READING TEXT —
⁂

The Missing Operating System Behind America’s Manufacturing Renaissance

By Spencer Hulse Spencer Hulse has been verified by Muck Rack's editorial team
Published on May 20, 2026

As advanced manufacturing investment accelerates across the U.S., a quieter challenge is emerging: many small manufacturers still lack the data, quality systems, and shop-floor infrastructure needed to scale.

America’s manufacturing comeback is often discussed in terms of megaprojects: semiconductor fabs, battery plants, defense facilities, pharmaceutical campuses, and industrial reshoring commitments. The capital is visible. The construction is visible. The policy support is visible.

What is less visible is the operational layer required to make these facilities, and the thousands of smaller suppliers around them, work at world-class standards.

For Maheepsai Jinka, a manufacturing technologist and quality systems practitioner who came up through Intel’s semiconductor manufacturing environment before moving into industrial IoT and AI-enabled hardware production, the issue is not simply that manufacturers need more software. It is that many growing manufacturers lack the operational foundation that large, high-discipline production environments often take for granted.

“I have seen what manufacturing looks like when it is done right at the highest level, and I have seen what it looks like for most small American manufacturers,” Jinka says. “The distance between those two realities is exactly the problem I am trying to solve.”

Jinka’s perspective comes from working across two very different manufacturing worlds. At Intel, he was exposed to one of the most demanding production environments in global industry, where semiconductor manufacturing requires rigorous process discipline, traceability, and yield control. He worked on new product introductions into fabrication plants and supported international technology transfers, helping ramp high-volume manufacturing in response to demand from data centers and advanced computing markets.

That experience shaped how he thinks about production. In high-performing manufacturing systems, problems are not merely fixed after they occur. They are anticipated, measured, and engineered out of the process wherever possible.

“Semiconductor manufacturing teaches you to think in systems,” Jinka says. “You are not just asking why a defect happened. You are asking what part of the process allowed it to happen, how early you could have detected it, and what data should have existed before the failure became visible.”

When he later joined Gatekeeper Systems, a U.S.-based manufacturer of AI cameras and IoT-enabled shopping cart technology, Jinka encountered a very different operating reality. The company was building advanced hardware, but many of the core manufacturing systems that support scalable production had to be built from the ground up. There was no mature quality management structure, no production data infrastructure, and no clear yield-tracking framework in place.

Rather than treating those gaps as isolated process issues, Jinka saw them as symptoms of a broader problem facing small and mid-sized manufacturers.

“The American manufacturing conversation focuses heavily on the fabs, the OEMs, and the publicly traded giants,” he says. “But the backbone of this country’s industrial output is thousands of small and mid-size manufacturers that are being asked to meet modern quality and traceability expectations without having modern tools.”

At Gatekeeper, Jinka built quality systems, new product introduction processes, and eventually a proprietary full-stack Manufacturing Execution System, or MES, that digitized the company’s manufacturing operation end to end. According to Jinka, the system saves the company approximately $500,000 annually.

The achievement is significant not only because of the cost savings, but because it demonstrates a common blind spot in industrial transformation. Many small manufacturers do not need sprawling enterprise systems designed for multinational corporations. They need practical, affordable, shop-floor-native tools that give them visibility into production, quality, yield, and traceability without requiring a year-long implementation cycle or a budget that only large companies can absorb.

⁂

INFORMATION GIVEN —
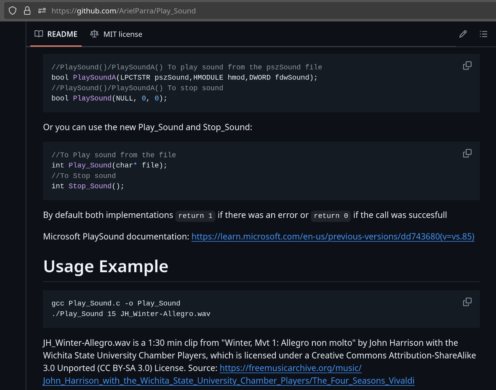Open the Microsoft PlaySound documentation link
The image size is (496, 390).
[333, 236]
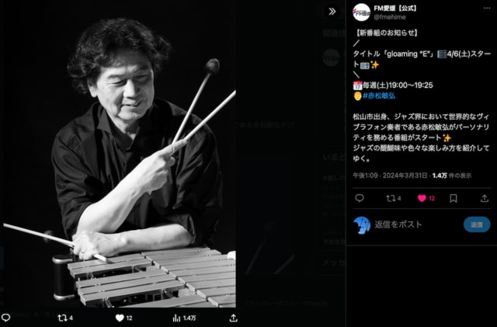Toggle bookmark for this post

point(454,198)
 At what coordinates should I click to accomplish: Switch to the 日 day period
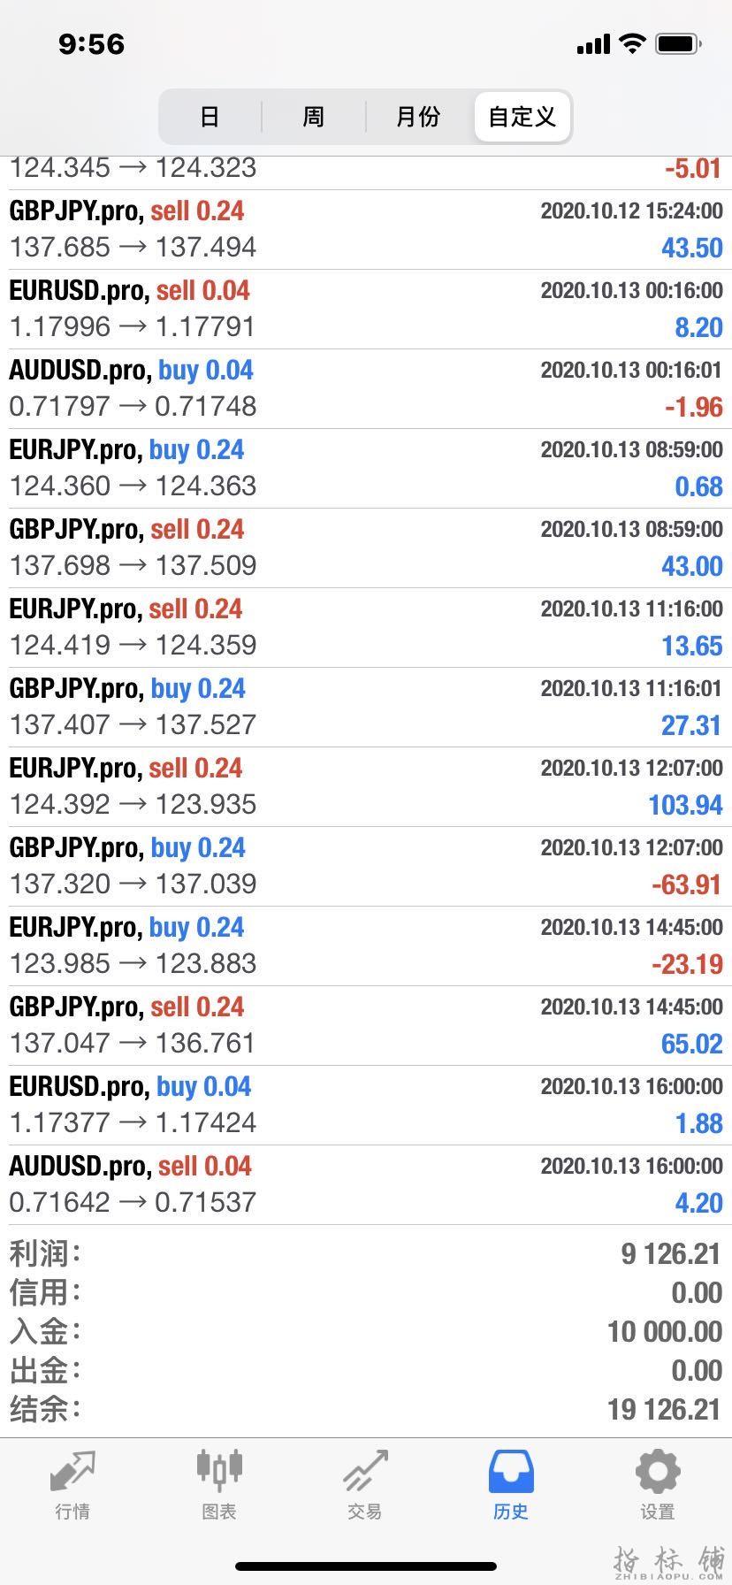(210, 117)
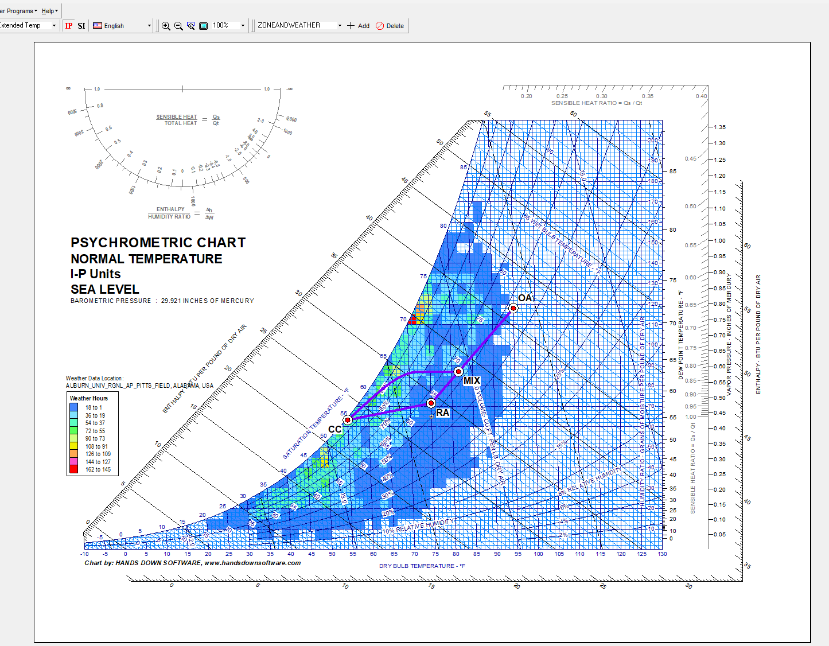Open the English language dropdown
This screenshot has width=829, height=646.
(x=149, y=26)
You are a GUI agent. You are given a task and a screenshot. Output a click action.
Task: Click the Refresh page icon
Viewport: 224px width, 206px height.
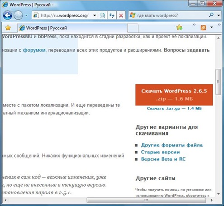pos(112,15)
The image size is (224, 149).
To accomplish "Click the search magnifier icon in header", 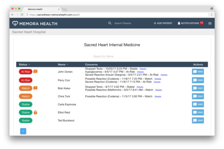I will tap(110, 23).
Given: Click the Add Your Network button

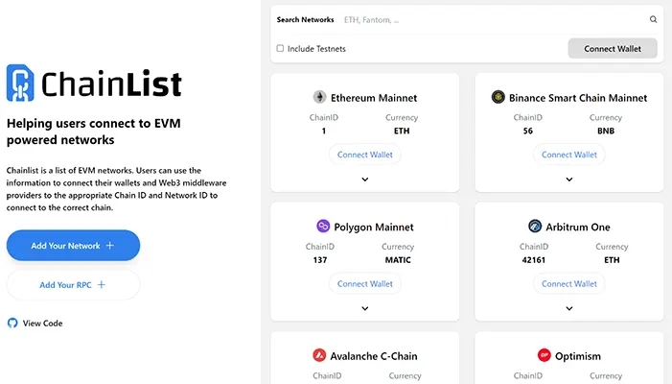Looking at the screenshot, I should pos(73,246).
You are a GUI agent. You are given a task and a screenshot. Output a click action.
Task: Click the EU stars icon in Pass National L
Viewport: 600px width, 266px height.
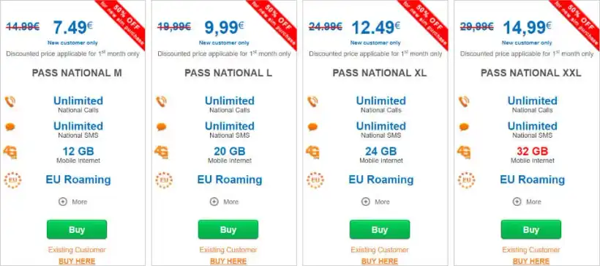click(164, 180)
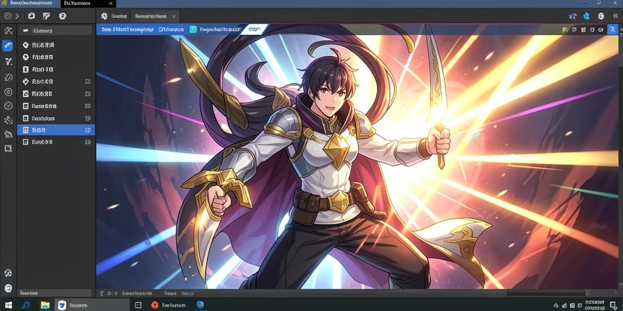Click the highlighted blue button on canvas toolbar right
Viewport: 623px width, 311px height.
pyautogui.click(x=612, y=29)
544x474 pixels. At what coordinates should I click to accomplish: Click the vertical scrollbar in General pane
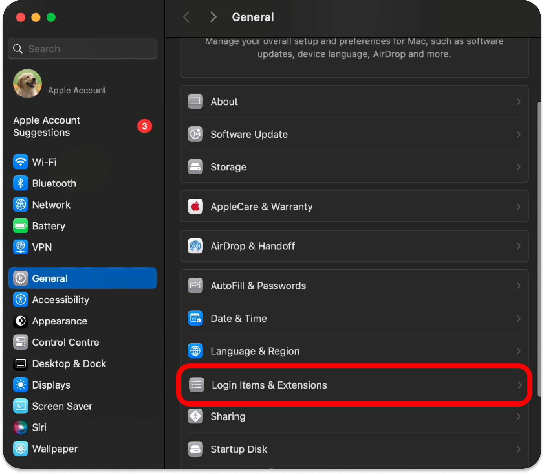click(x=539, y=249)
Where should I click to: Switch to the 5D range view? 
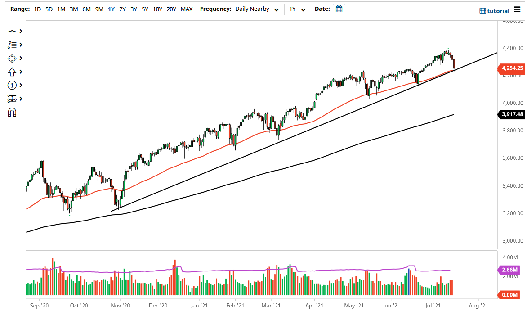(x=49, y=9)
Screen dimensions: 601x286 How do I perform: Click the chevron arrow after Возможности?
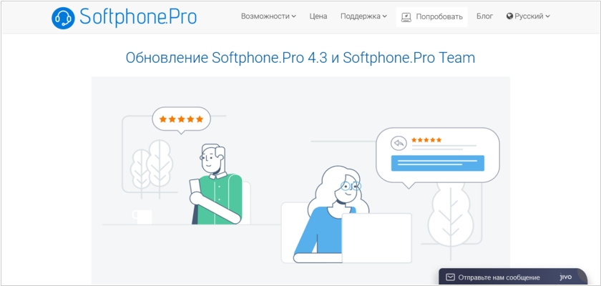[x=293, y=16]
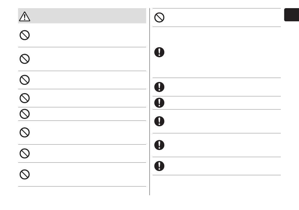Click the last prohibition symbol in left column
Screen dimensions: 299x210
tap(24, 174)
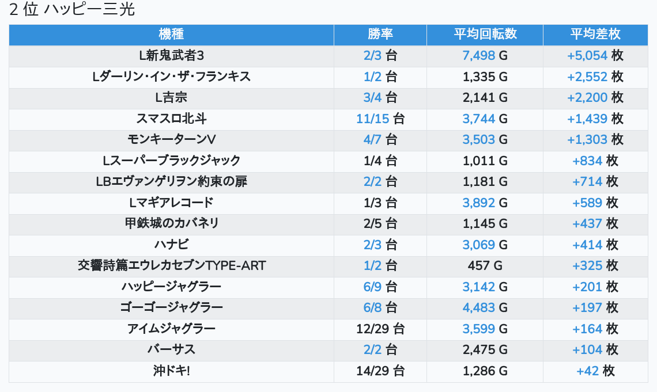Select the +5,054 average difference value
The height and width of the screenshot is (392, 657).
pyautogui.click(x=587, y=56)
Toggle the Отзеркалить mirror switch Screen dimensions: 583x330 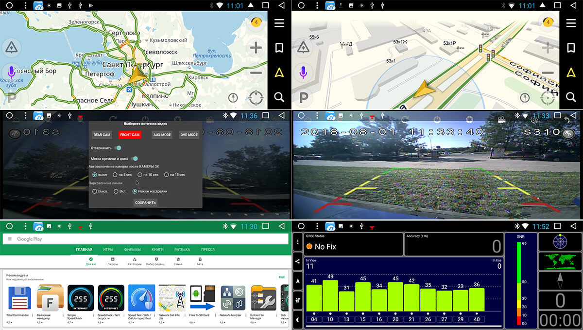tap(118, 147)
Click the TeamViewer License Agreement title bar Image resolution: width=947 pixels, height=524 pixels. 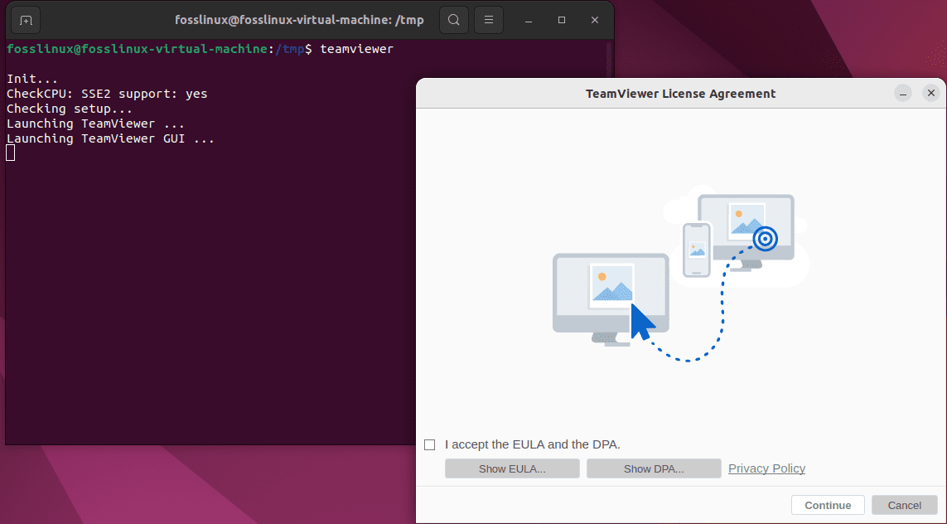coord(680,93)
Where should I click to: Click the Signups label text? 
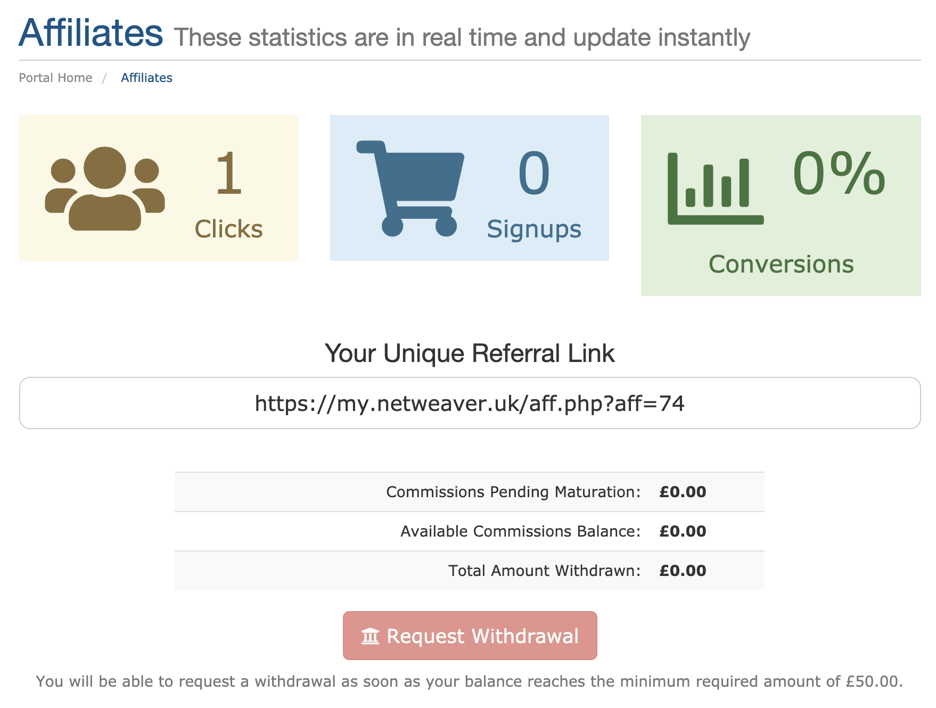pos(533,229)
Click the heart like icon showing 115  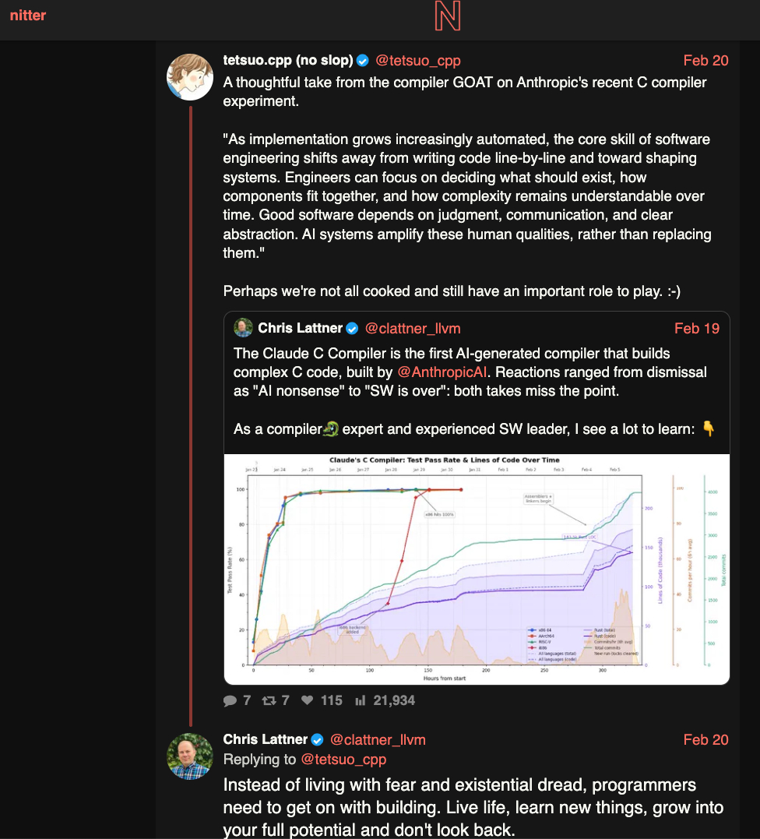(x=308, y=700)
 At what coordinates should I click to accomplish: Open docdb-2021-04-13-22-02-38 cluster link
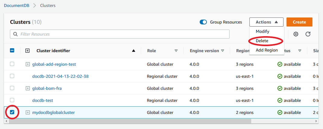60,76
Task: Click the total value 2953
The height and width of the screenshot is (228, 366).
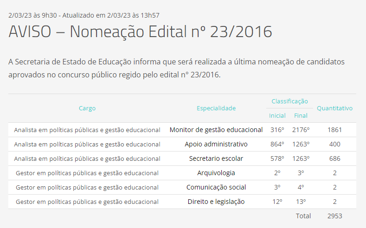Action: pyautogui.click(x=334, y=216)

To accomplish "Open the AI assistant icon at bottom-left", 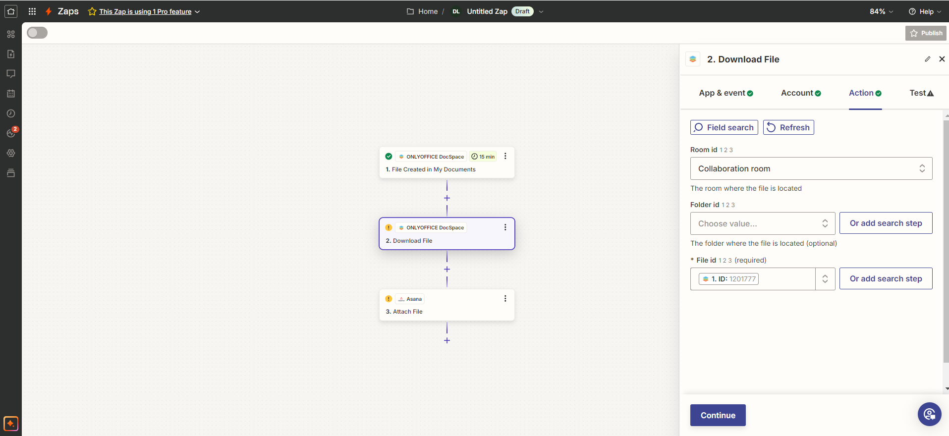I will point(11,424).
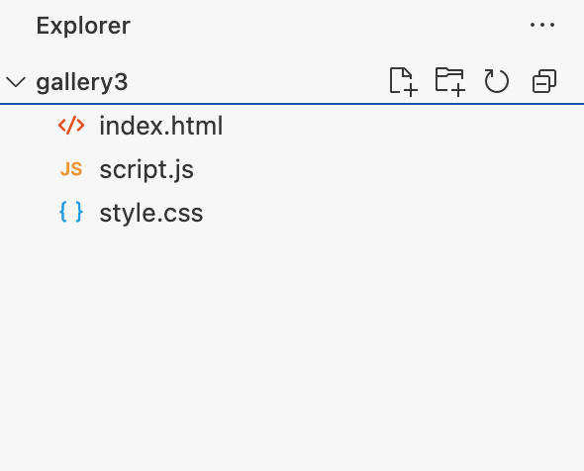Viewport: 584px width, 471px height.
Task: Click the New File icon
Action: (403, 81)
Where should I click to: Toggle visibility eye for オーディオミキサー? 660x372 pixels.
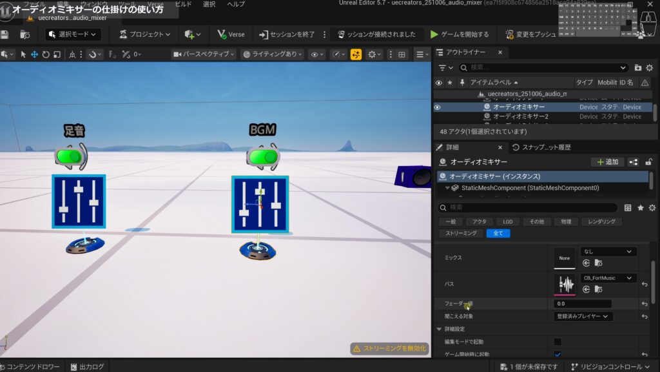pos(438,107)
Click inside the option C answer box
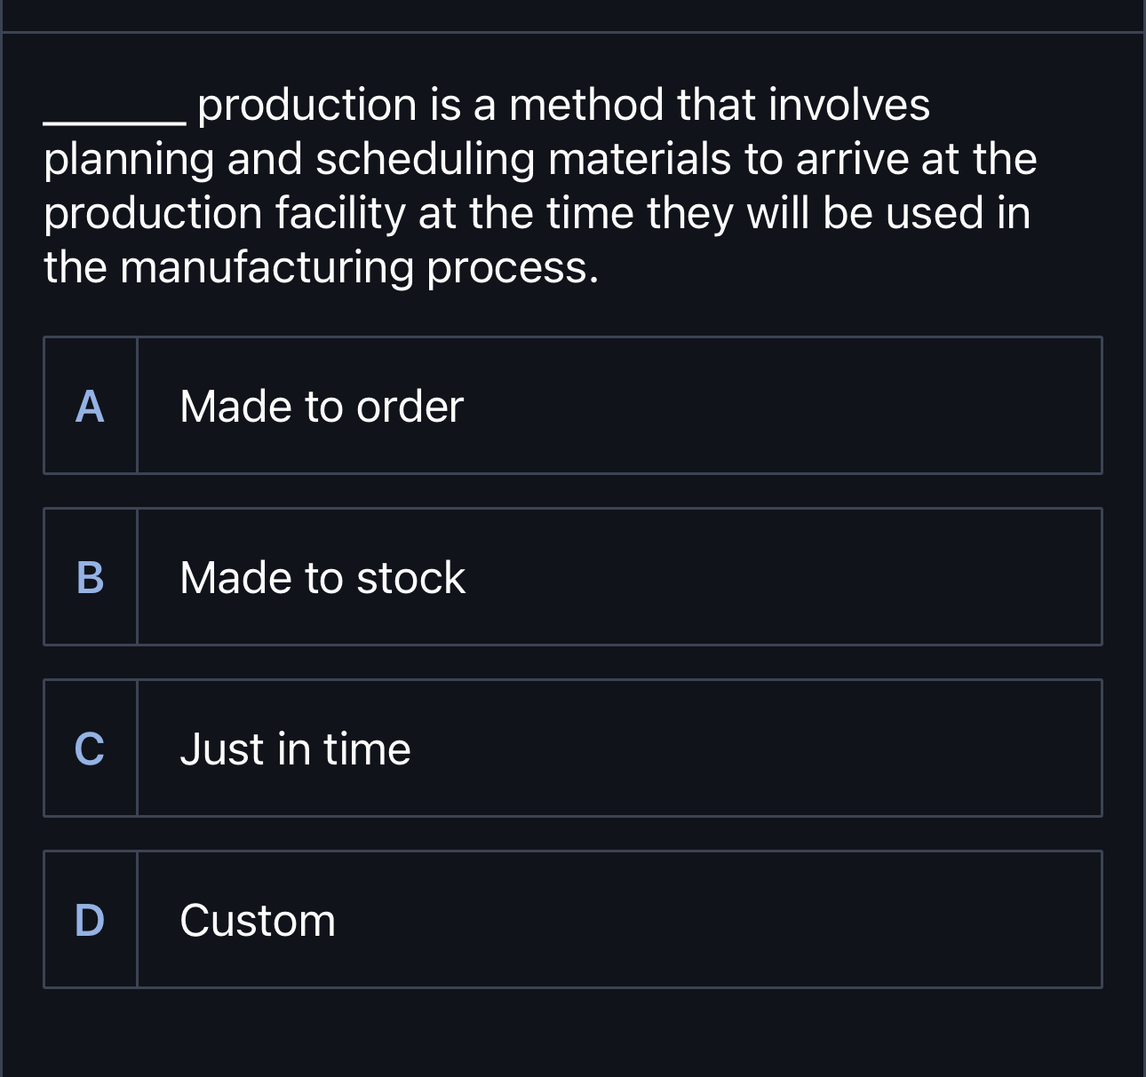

⁂

WHAT THE TASK ASKS — Reproduce the passage of the manufacturing article that runs from "America’s manufacturing comeback" up to and including "at world-class standards.".

TASK RESULT —
America’s manufacturing comeback is often discussed in terms of megaprojects: semiconductor fabs, battery plants, defense facilities, pharmaceutical campuses, and industrial reshoring commitments. The capital is visible. The construction is visible. The policy support is visible.

What is less visible is the operational layer required to make these facilities, and the thousands of smaller suppliers around them, work at world-class standards.